* Another day at the Orifice: Trump recently welcomed, so to speak, Japanese Prime Minister Sanae Takaichi to the White House. Awkward small talk soon devolved into Trumpian bloviation when a Japanese journalist asked the president why he hadn’t notified allies ahead of the war with Iran. “Because,” said Trump, “we wanted surprise. Who knows better about surprise than Japan? Why didn’t you tell me about Pearl Harbor, OK?” No, you can’t make this up.
BTW, Japan, which imports more than 90% of its oil through the Strait of Hormuz, could certainly have used a head’s up. Japan is also the largest foreign investor in the United States. Japanese investors hold more than $1 trillion in Treasuries.

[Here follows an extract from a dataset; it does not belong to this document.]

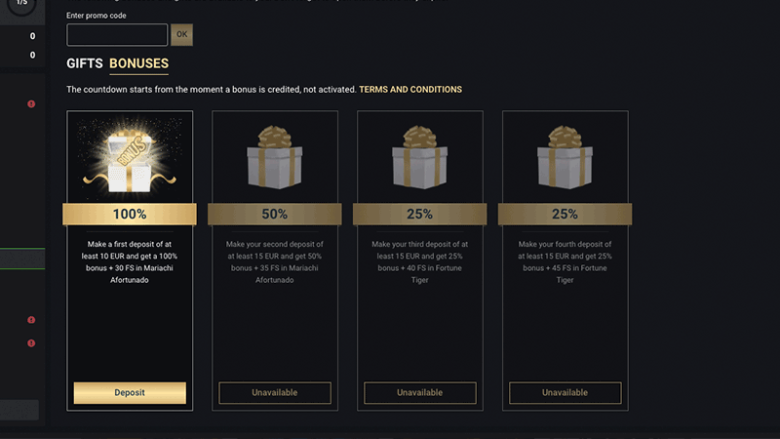Click the 100% gold banner
This screenshot has height=439, width=780.
tap(130, 214)

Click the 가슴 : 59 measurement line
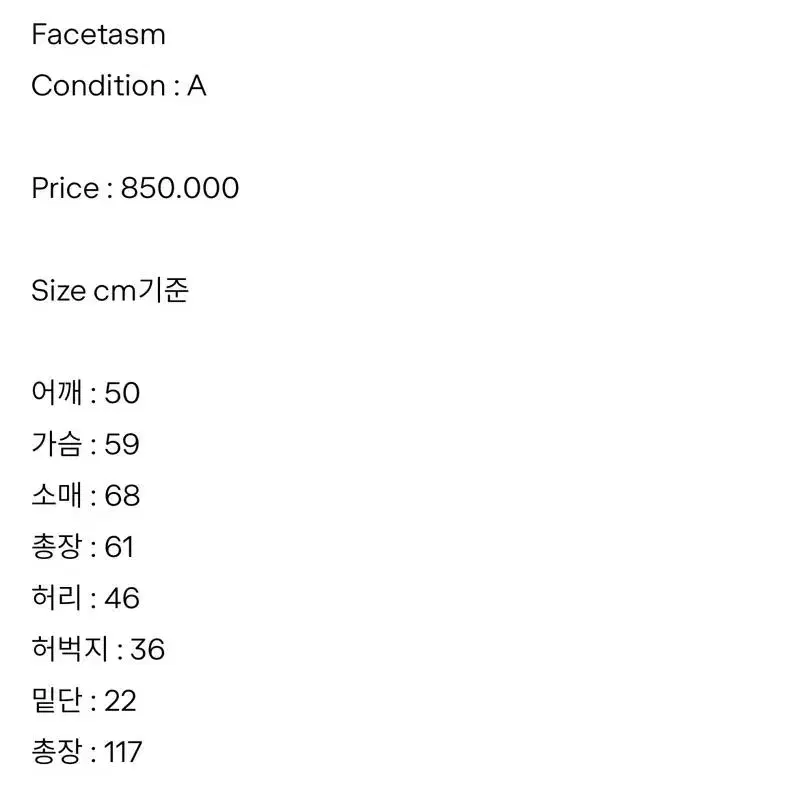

* Crusading Secretary of Offense Pete Hegseth is playing the holy card of Christian moral underpinning in the Iran war. “The providence of our Almighty God is there protecting those (recently deployed) troops…and we’re committed to this mission.”
* “Robert Mueller just died. Good, I’m glad he’s dead.” Trump’s version of RIP.
* Benumbing numbers: The Congressional Budget Office projects a budget deficit of $1.9 trillion this year. U.S. debt is now at a record $39 trillion. Imagine the numbers if we didn’t have a “businessman” in charge.
* “When oil prices go up, we make a lot of money.” –Donald Trump. The U.S. is now the largest crude producer in the world.
* Vanity Flair: At the National Portrait Gallery, the text under Trump’s portrait has been changed to eliminate any mention of his two first-term impeachments. The text under Bill Clinton’s portrait, however, still states that he was impeached for “lying under oath about a sexual relationship he had with a White House intern.”
* “Your excellency”: That’s how North Korea’s Kim Jong Un references Trump. But it might also apply to Lindsey Graham.
* “Trump has enshrined personal impulse as a governing principle of his presidency.”—WaPo associate editor and author Bob Woodward.
* According to the nonpartisan Tax Foundation, the president’s tariffs cost the average household $1,000 last year.
* “The strategy here is to show the Cubans and the world that the only lifeline that Cuba has left is the United States.”—Ricardo Herrero, executive director of the Cuba Study Group, a nonpartisan policy and advocacy group in Washington. In other words, the U.S. can use oil as leverage to extract concessions from a Cuban regime that is in economic free fall.